=== Supplied passage ===

↓

Mad River Union
As ocean waters begin to cool, North Coast domoic acid levels are down and the November start of the 2016 Dungeness crab season looks promising, the authorities say.
Pre-season crab samplings off Crescent City/Trinidad and two sites off Eureka showed little or no domoic acid, according to data analyzed by the California Department of Public Health.
However, Patrick Kennelly, chief of the DPW’s Food Safety Section, testified at a legislative hearing Tuesday at the Bodega Marine Laboratory that partial crab fishing closures remain possible if the normal ocean temperatures that are now prevalent abruptly spike upward.
Similarly, Sonke Mastrup, environmental program manager with the California Department of Fish and Wildlife, testified at the same hearing that a large “blob” of abnormally warm water in the upper Pacific northwest could threaten to disrupt crabbing again in the first half of 2017.
Nevertheless, said Rep. Jared Huffman (D-San Rafael), California’s Dungeness crab industry appears headed for “a season of recovery” in sharp contrast to the 2015-2016 disaster that engulfed it, owing to toxic levels of domoic acid.
Harmful algal blooms associated with warming ocean waters produce the domoic acid in Dungeness crabs that can be fatal to humans. It led state agencies to close much of last year's crab harvest,with certain exceptions. The industry lost millions and some fishermen their livelihoods.
Sen. Mike McGuire, who co-chaired the hearing with Huffman, opened, “Knock on wood right now, we are not expecting a repeat of the massive coast-wide closures that the fleet experienced” most recently. “We believe that the worst may be behind us.”
McGuire, chair of the state legislature’s Joint Committee on Fisheries and Aquaculture, added, “I believe we can say with confidence today that consumers should have no doubt that they are getting some of the best seafood in the world and have no hesitation in serving crab to their friends and family this holiday season.”

↑

=== What the task asks ===
Rewrite the part of the crab season article that opens with "Nevertheless, said Rep." and closes with "fishermen their livelihoods.", replacing "livelihoods" with "jobs".

=== The data ===
↓

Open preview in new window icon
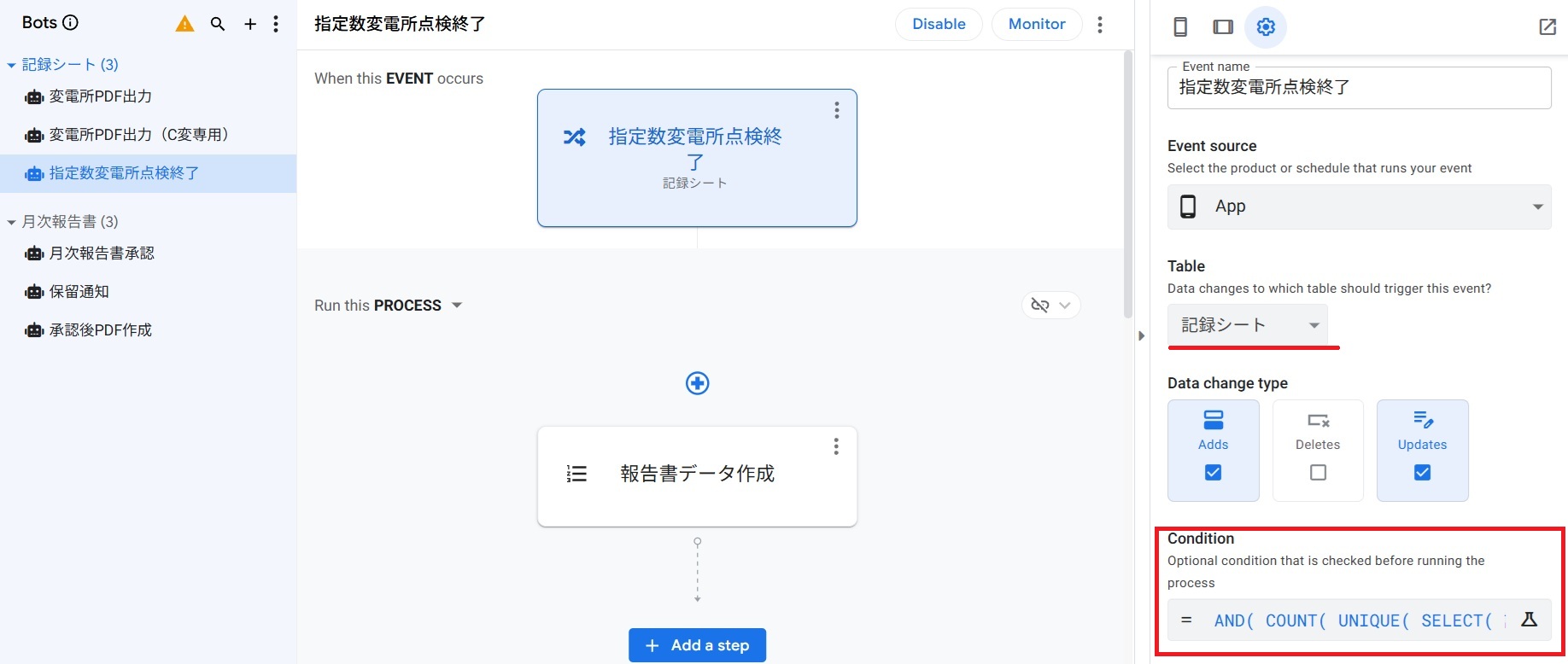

↑

=== Result ===
Nevertheless, said Rep. Jared Huffman (D-San Rafael), California’s Dungeness crab industry appears headed for “a season of recovery” in sharp contrast to the 2015-2016 disaster that engulfed it, owing to toxic levels of domoic acid.
Harmful algal blooms associated with warming ocean waters produce the domoic acid in Dungeness crabs that can be fatal to humans. It led state agencies to close much of last year's crab harvest,with certain exceptions. The industry lost millions and some fishermen their jobs.